■ **TAREFA A REALIZAR**: Extraia, sem qualquer alteração, a passagem do texto sobre a doutrina da graça que vai de "Os ensinos da" até "4.16; Gl 2.16.".
___ TRECHO CITADO
A DOUTRINA DA GRAÇA NA HISTÓRIA DA IGREJA

Os ensinos da Escritura acerca da graça de Deus ressaltam o fato de que Deus distribui Suas bênçãos aos homens de maneira livre e soberana, e não em consideração a algum mérito dos homens; que os homens devem todas as bênçãos da vida a um Deus, perdoador e longânimo; e especialmente que todas as bênçãos da obra de salvação são dadas gratuitamente por Deus, e de maneira nenhuma são determinadas pelos supostos méritos dos homens. Paulo o expressa claramente com as seguintes palavras: “Porque pela graça sois salvos, mediante a fé; e isto não vem de vós, é dom de Deus, não de obras, para que ninguém se glorie”, Ef 2.8, 9. Ele dá forte ênfase ao fato de que a salvação não é pelas obras, Rm 3.20-28; 4.16; Gl 2.16.

Esta doutrina não ficou livre de contestação. Nalgumas dos chamados pais da igreja primitiva, particularmente da igreja oriental, já encontramos um estilo moralista que não se harmoniza com a ênfase paulina. A tendência que se tornou patente naquela parte da igreja, finalmente culminou no pelagianismo. A concepção pelagiana da graça era bastante incomum. Segundo Wiggers, para Pelágio a graça abrange: (a) “O poder de fazer o bem (possibilitas boni) e, daí, especialmente o livre arbítrio propriamente dito.” (b) “A revelação, a lei e o exemplo de Cristo, que tornam a prática da virtude mais fácil para o homem.” (c) “A nossa capacitação, pela nossa própria vontade, de abster-nos de pecar, e dar-nos Deus o auxílio da Sua lei e dos Seus mandamentos, e Seu perdão prévio dos pecados daqueles que voltam para Ele.” (d) “Influências sobrenaturais sobre o cristão, pelas quais o entendimento recebe a iluminação e a prática da virtude se lhe torna mais fácil.”[1] Ele não reconhecia nenhuma operação direta do Espírito de Deus na vontade do homem, mas somente uma operação indireta na vontade, mediante a consciência iluminada. Em seu conceito, a operação da graça de Deus era primordialmente, embora não exclusivamente, externa e natural. Em oposição ao conceito pelagiano, o de Agostinho é freqüentemente denominado “teologia da graça”. Conquanto Agostinho admitisse que a palavra “graça” podia ser utilizada num sentido mais amplo (graça natural), e que mesmo no estado de integridade era a graça de Deus que possibilitava a Adão reter a sua retidão, a sua maior ênfase é sempre sobre a graça como dom de Deus ao homem decaído, graça que se manifesta no perdão do pecado e na renovação e santificação da natureza humana. Em vista da depravação total do homem, ele considera esta graça como absolutamente necessária para a salvação. Ela é acionada no homem pela operação do Espírito Santo, que habita e age nos eleitos e constitui o princípio de todas as bênçãos da salvação. Ele distinguia entre a graça operante ou proveniente, e a graça cooperante e subseqüente. A primeira habilita a vontade a escolher o bem, e a segunda coopera com a vontade já habilitada, para a prática do bem. Em sua luta com o semipelagianismo, Agostinho salientava o caráter inteiramente gratuito e irresistível da graça de Deus.
______
___ DADOS DE ORIGEM
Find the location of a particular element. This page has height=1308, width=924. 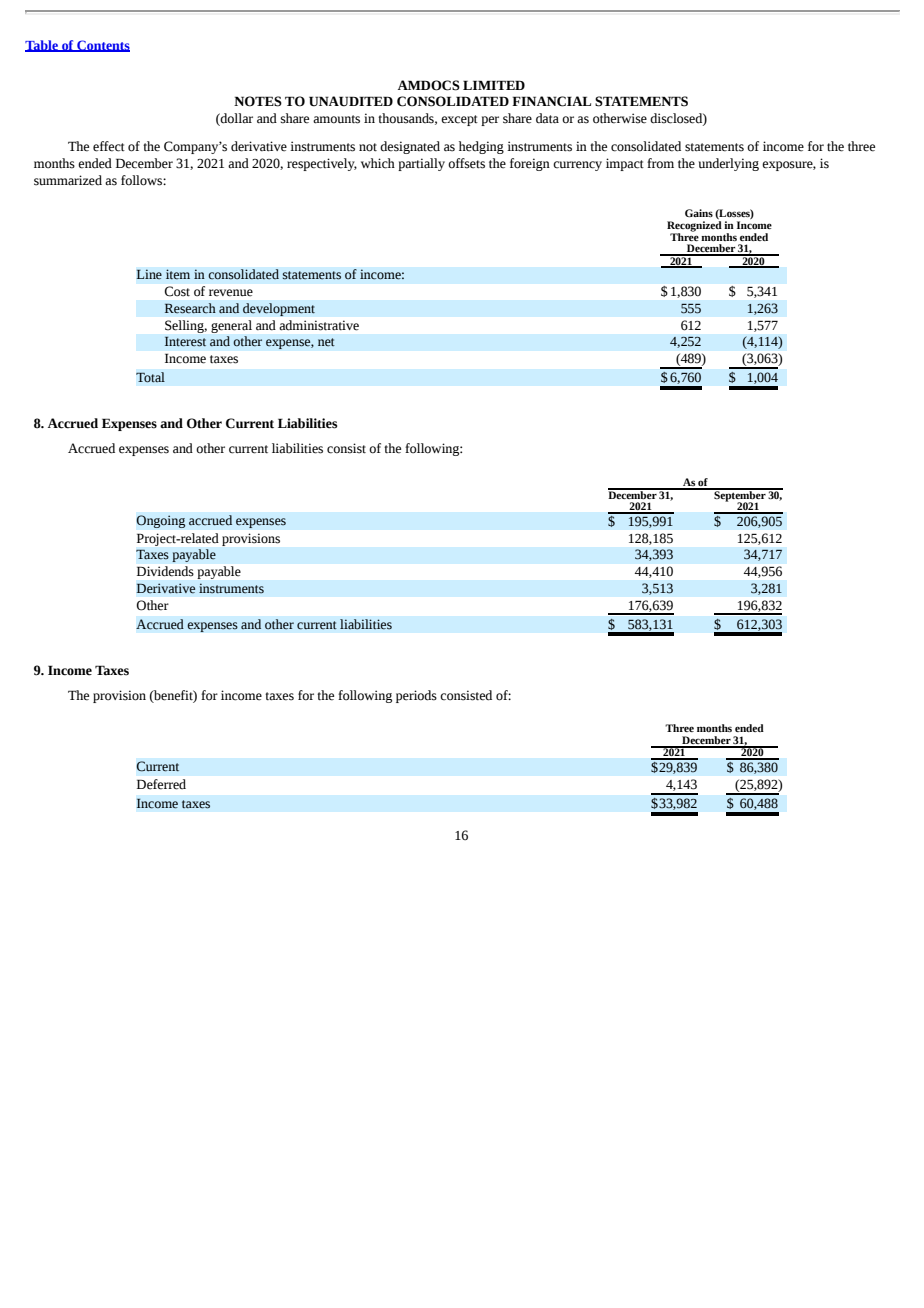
______
■ **RESULTADO DA TAREFA**:
Os ensinos da Escritura acerca da graça de Deus ressaltam o fato de que Deus distribui Suas bênçãos aos homens de maneira livre e soberana, e não em consideração a algum mérito dos homens; que os homens devem todas as bênçãos da vida a um Deus, perdoador e longânimo; e especialmente que todas as bênçãos da obra de salvação são dadas gratuitamente por Deus, e de maneira nenhuma são determinadas pelos supostos méritos dos homens. Paulo o expressa claramente com as seguintes palavras: “Porque pela graça sois salvos, mediante a fé; e isto não vem de vós, é dom de Deus, não de obras, para que ninguém se glorie”, Ef 2.8, 9. Ele dá forte ênfase ao fato de que a salvação não é pelas obras, Rm 3.20-28; 4.16; Gl 2.16.